This is psychic territory that the photographer Weegee exploited mercilessly in the New York clubs of the 1930s and ‘40s. Kuehn’s vision, too, is best at its most unsparing and unsentimental. Sometimes--as in an image of a woman in a large hat taking a drag on a cigarette near a leaf of potted palm and a couple of glasses of wine--he goes in for cliched design that defeats the hard-nosed, truth-under-glamour details he aims to ferret out.

The other set of images, “Metropolis,” is utterly devoid of a human presence. Eerie, glowing white buildings, empty streets and piles of rubble under pale black skies suggest a post-apocalyptic Los Angeles and (in Kuehn’s wonderful phrase) “the tranquillity of decay.”

These are not, of course, “straight” photographs but prints cannily over- and underexposed to obtain precisely calibrated effects. The stylized F-shapes of an Art Deco facade rise above a crumbly mountain of chalky debris. Lazy gray shadows fall across the vast territory of a deserted white street that curls around a skinny corner building. A long stairway to nowhere sits, with the gravity of an Egyptian pyramid, near glowing stone markers and a hillside covered with graffiti.

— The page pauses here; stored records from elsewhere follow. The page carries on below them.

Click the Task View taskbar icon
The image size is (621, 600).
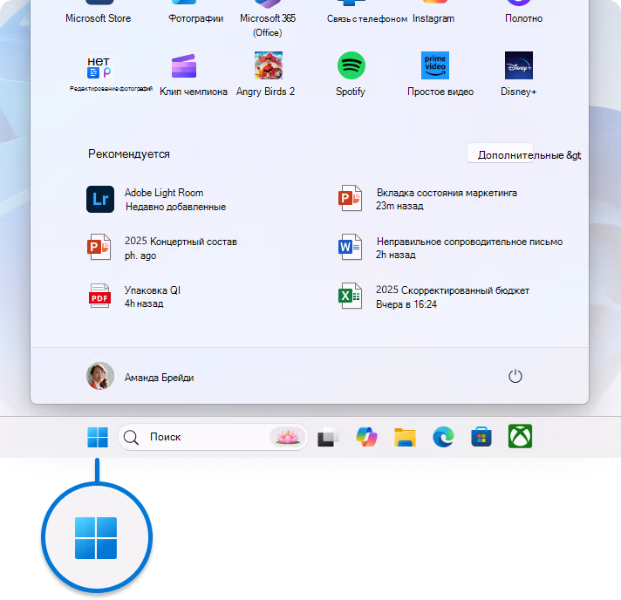tap(328, 437)
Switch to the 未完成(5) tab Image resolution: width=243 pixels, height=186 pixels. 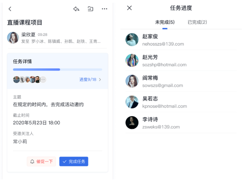pyautogui.click(x=165, y=22)
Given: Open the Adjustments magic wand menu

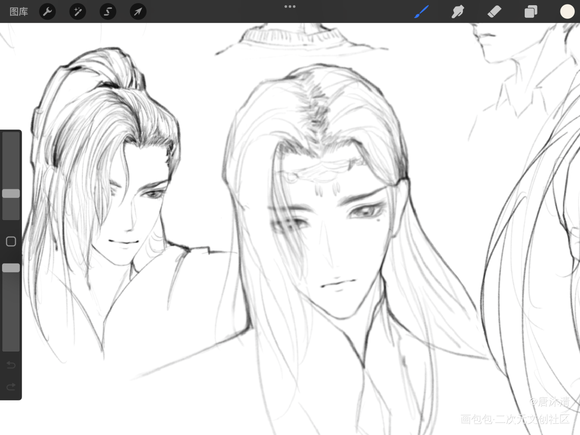Looking at the screenshot, I should click(x=77, y=12).
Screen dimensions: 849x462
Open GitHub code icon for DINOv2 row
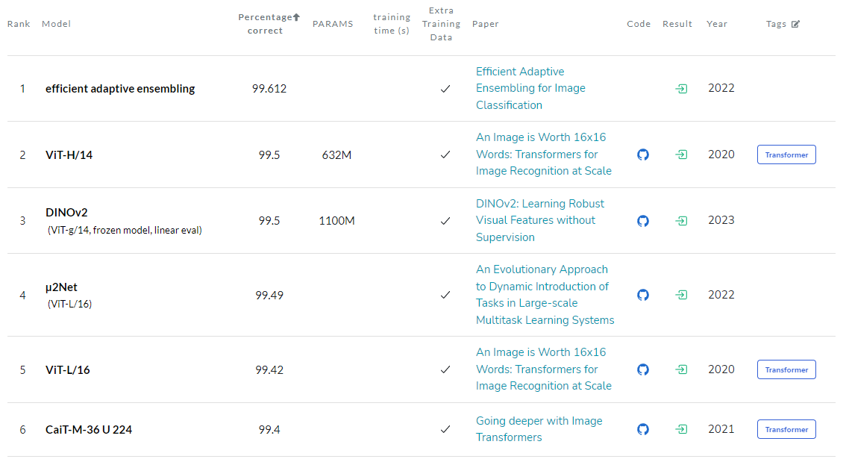point(642,221)
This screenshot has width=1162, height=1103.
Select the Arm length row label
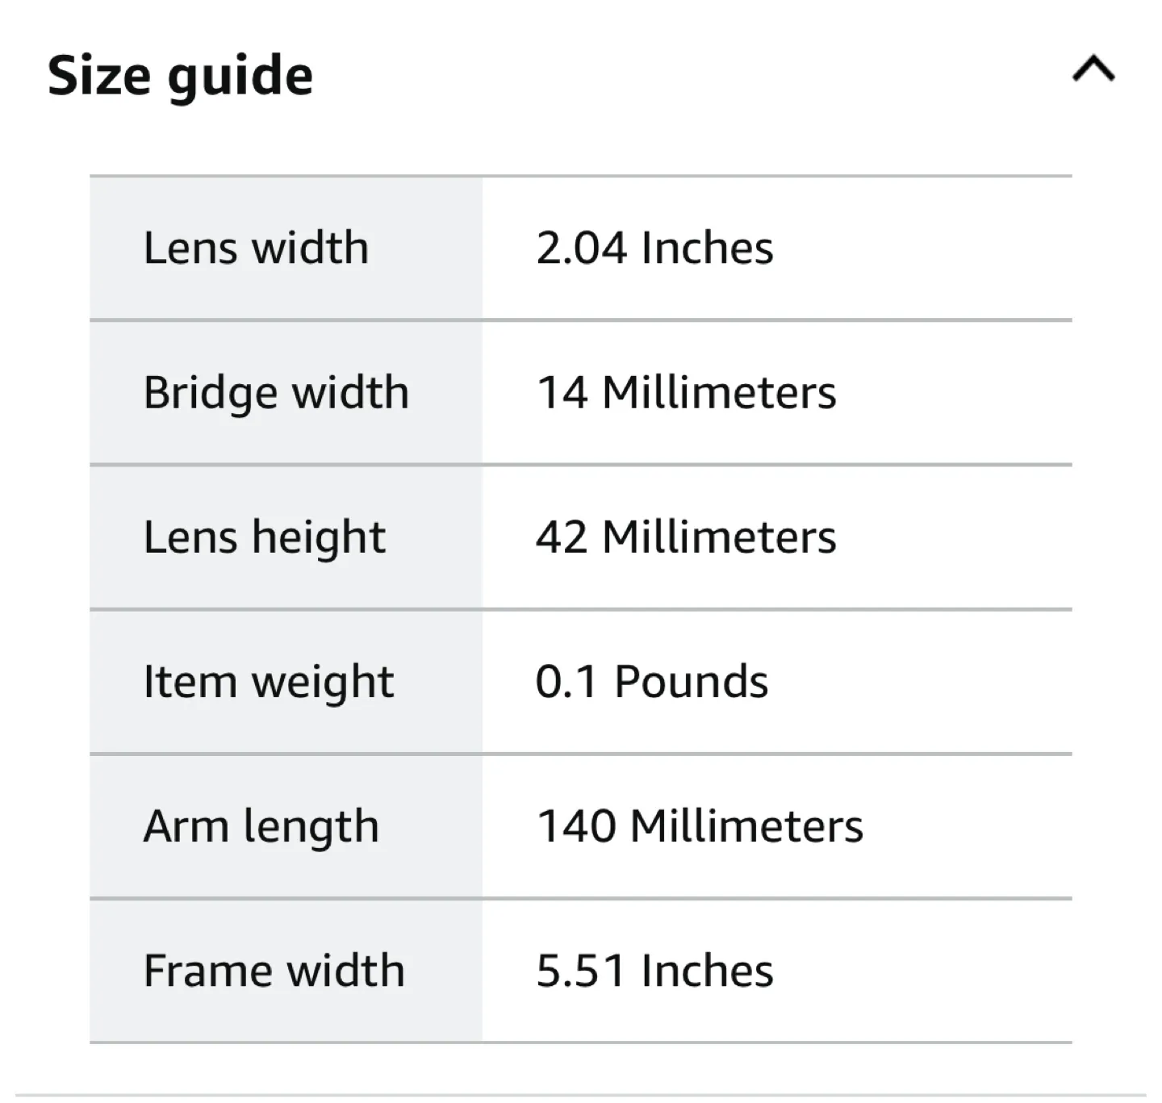(x=261, y=825)
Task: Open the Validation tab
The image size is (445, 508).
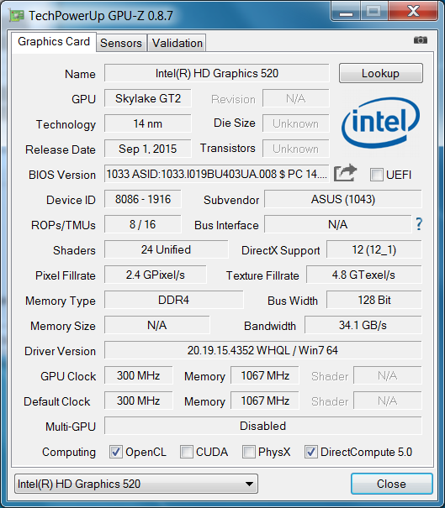Action: tap(177, 43)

Bray’s and Kuehn’s work is light-years above anything else showing right now in Laguna Beach galleries. If that sounds like damning with faint praise, it shouldn’t. More power to BC Space for finding some of the really good stuff and giving it the attention it deserves.

BC Space Gallery, at 235 Forest Ave in Laguna Beach, is open from 11:30 a.m. to 5:30 p.m. Tuesday through Saturday. The exhibit remains on view through March 26. Admission: Free. Information: (714) 497-1880.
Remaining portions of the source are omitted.